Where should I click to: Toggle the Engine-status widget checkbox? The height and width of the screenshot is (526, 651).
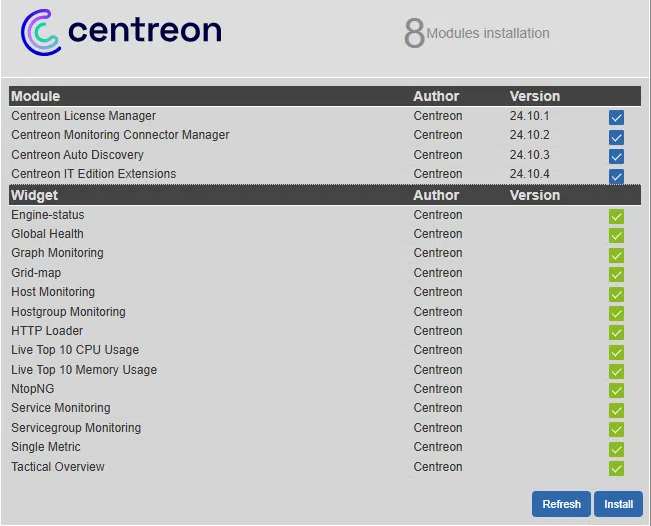coord(616,216)
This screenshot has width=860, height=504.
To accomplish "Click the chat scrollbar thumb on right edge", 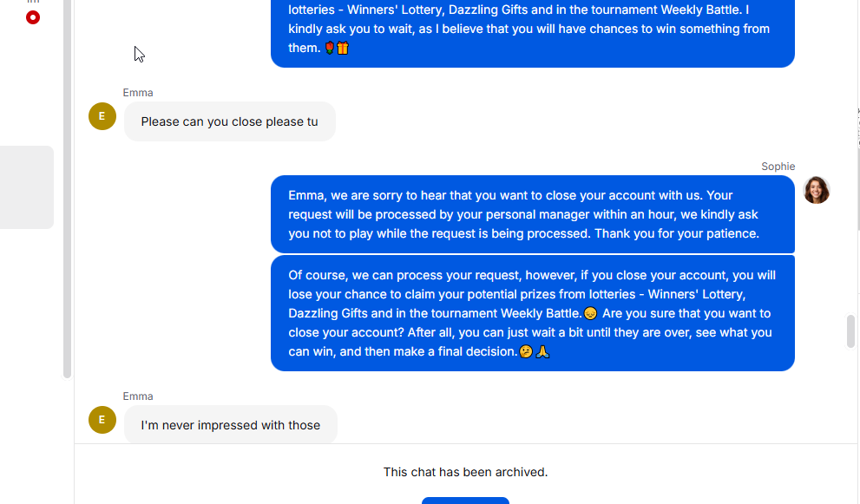I will tap(850, 331).
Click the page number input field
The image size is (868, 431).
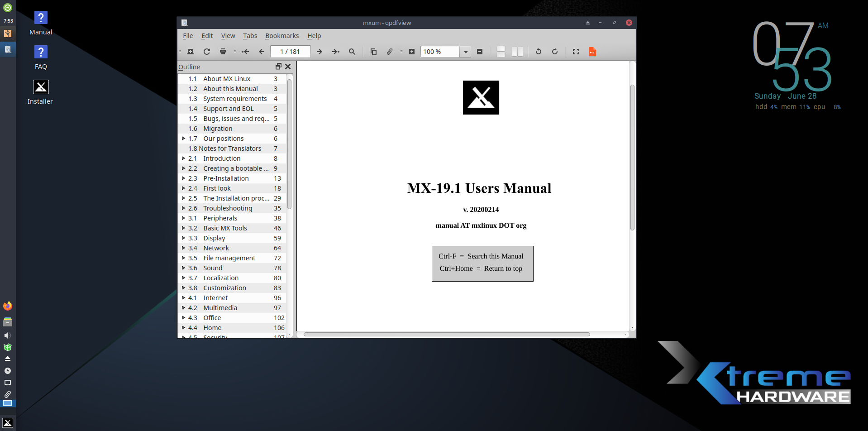[290, 52]
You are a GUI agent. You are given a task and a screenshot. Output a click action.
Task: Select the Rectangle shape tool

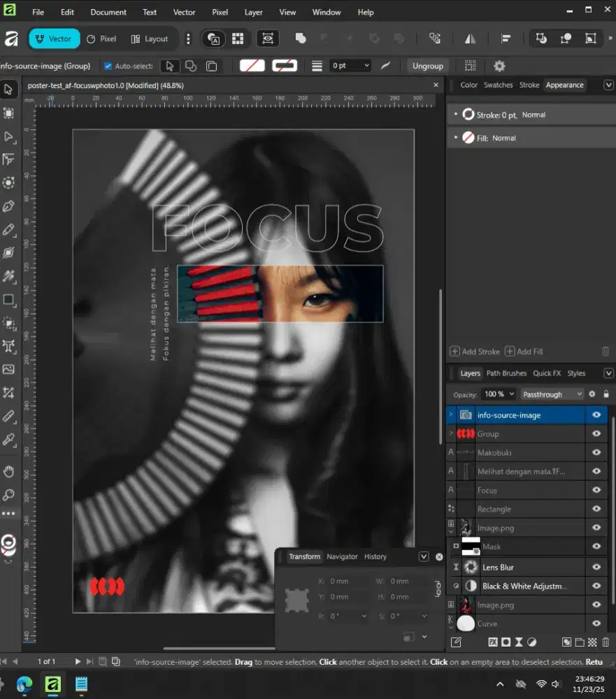[9, 300]
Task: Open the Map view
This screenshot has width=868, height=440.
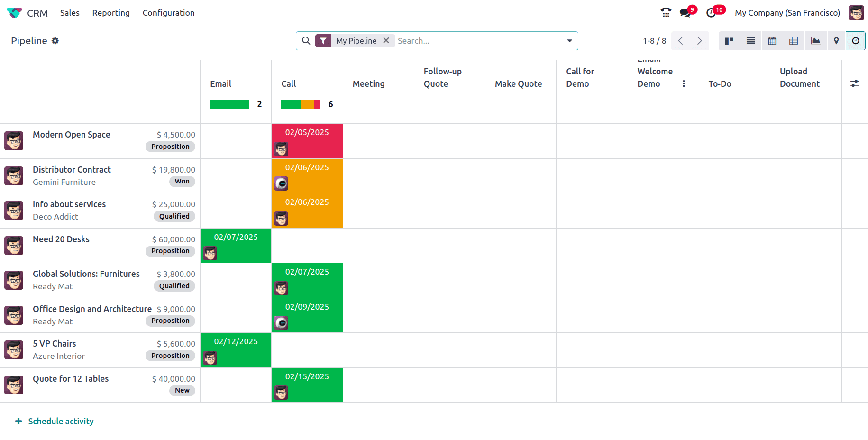Action: 836,41
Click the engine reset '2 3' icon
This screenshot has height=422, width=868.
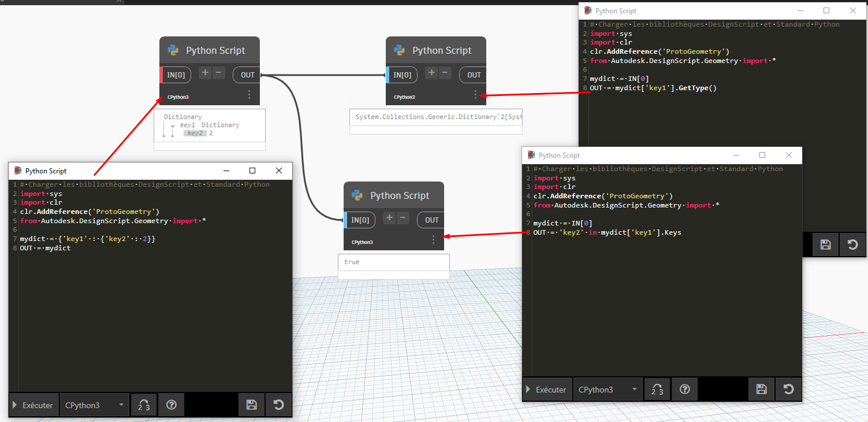pyautogui.click(x=143, y=405)
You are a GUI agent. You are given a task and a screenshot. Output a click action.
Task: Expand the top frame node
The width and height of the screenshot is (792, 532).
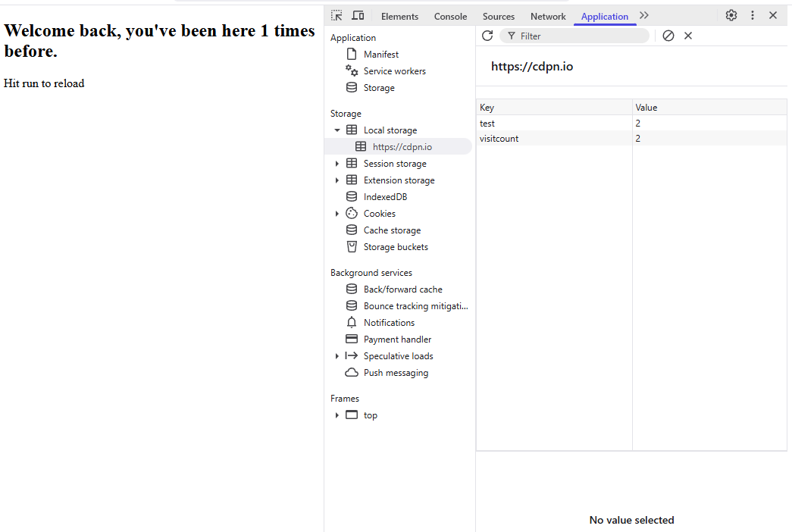click(x=337, y=415)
◇ ◇ ◇ ◇
Problem statement
Everything from the line with "Click the engine reset '2 3' icon" through the last line of the listing above is to be copied exactly, both ends included, except the pictures.

Solved exercise
Click the engine reset '2 3' icon
This screenshot has height=422, width=868.
pyautogui.click(x=143, y=405)
You are a GUI agent. You are given a task and a screenshot. Output a click action.
Task: Expand the top frame node
The width and height of the screenshot is (792, 532).
click(x=337, y=415)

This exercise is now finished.